Exercise requirements:
Only the lines from the one containing "Task: Select the" through the end of the data are wanted, reproduced exactly and without pictures.

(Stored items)
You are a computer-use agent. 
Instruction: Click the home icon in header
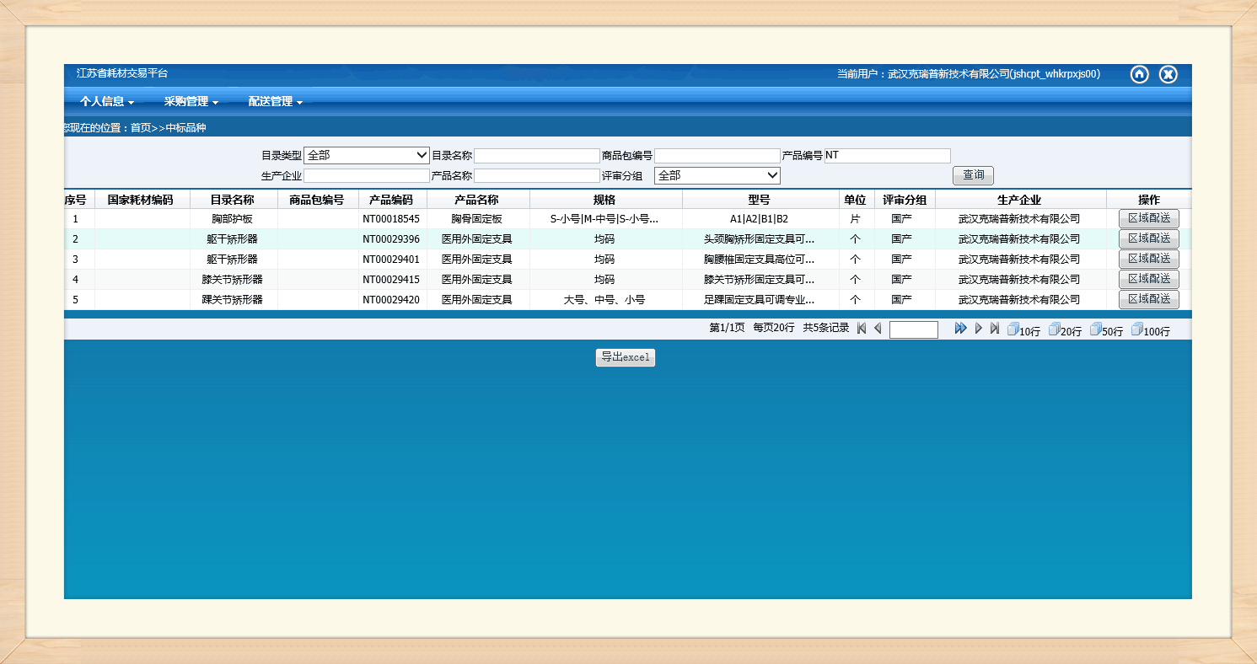tap(1140, 74)
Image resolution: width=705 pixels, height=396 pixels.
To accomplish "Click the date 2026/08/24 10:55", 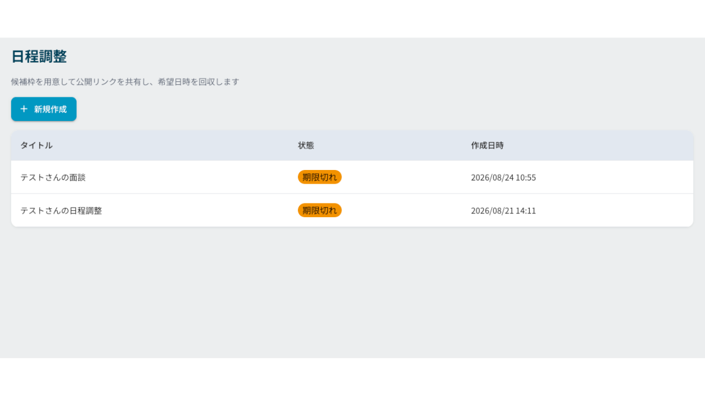I will click(x=503, y=178).
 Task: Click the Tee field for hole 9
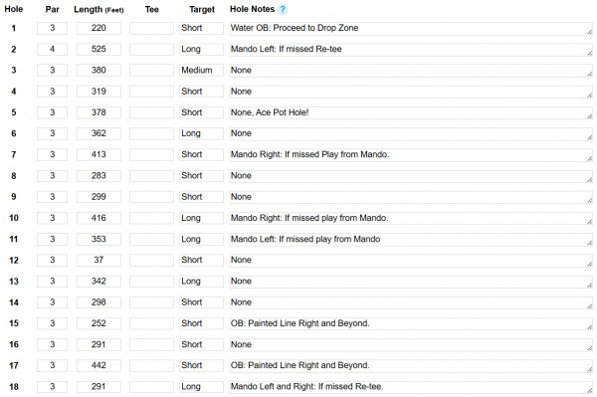pos(151,197)
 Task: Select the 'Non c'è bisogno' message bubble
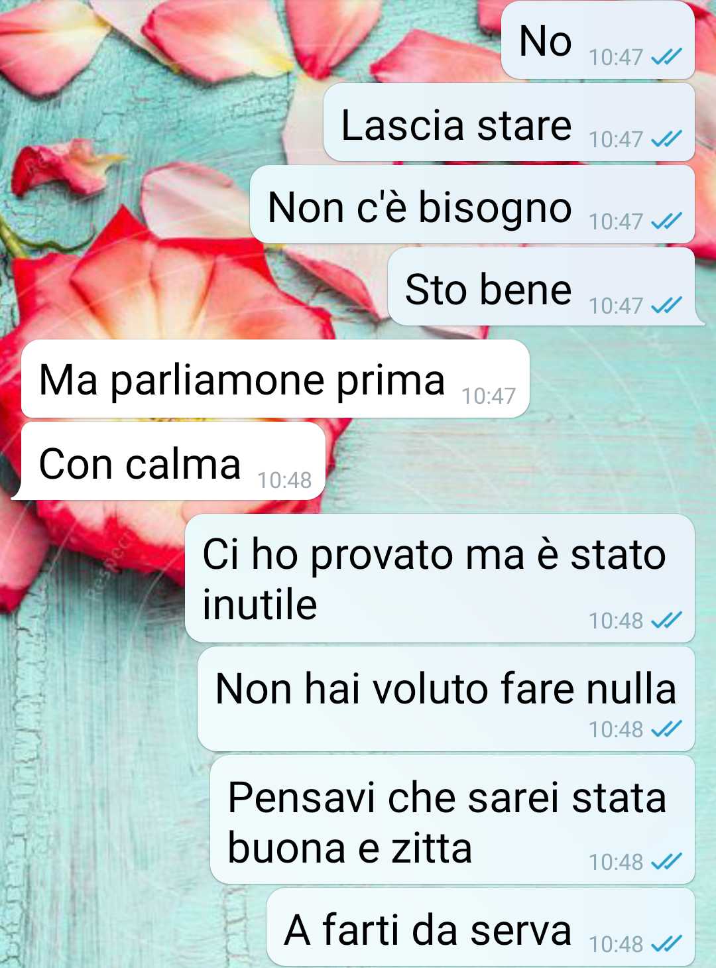click(x=472, y=204)
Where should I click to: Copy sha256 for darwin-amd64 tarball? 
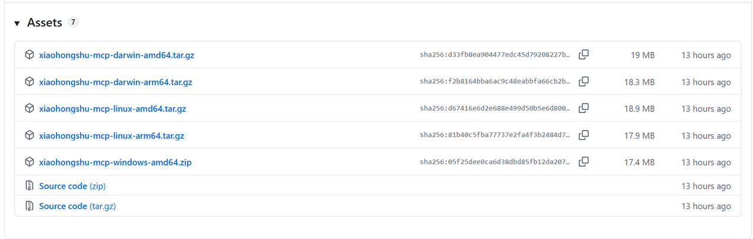[x=584, y=55]
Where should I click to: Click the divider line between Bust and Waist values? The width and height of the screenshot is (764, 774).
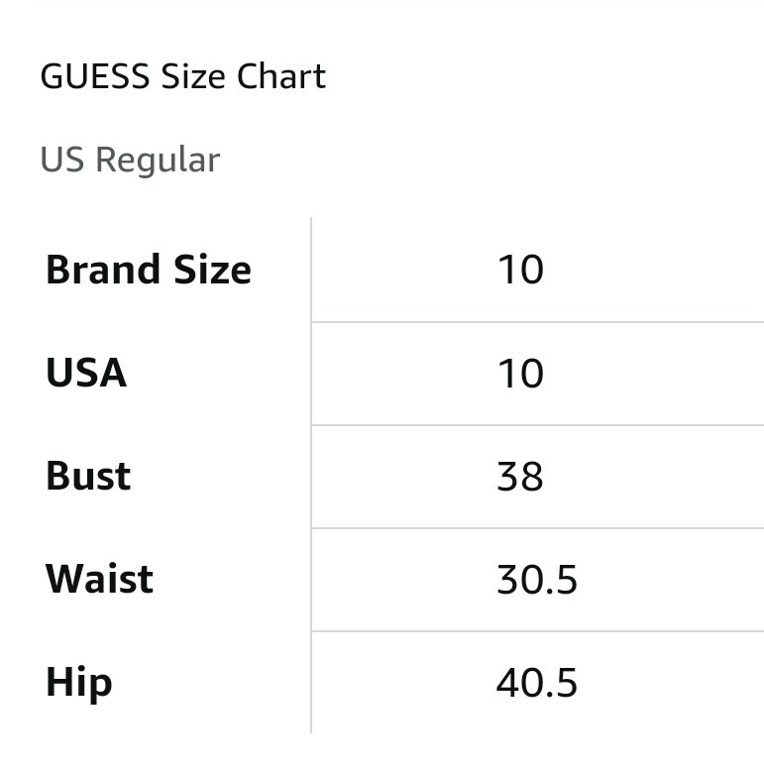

Result of the exercise:
 Task: Select the 'Non c'è bisogno' message bubble
click(x=472, y=204)
Where should I click to: Copy sha256 for darwin-amd64 tarball? 
[x=584, y=55]
Where should I click to: Click the divider line between Bust and Waist values? The width and height of the screenshot is (764, 774).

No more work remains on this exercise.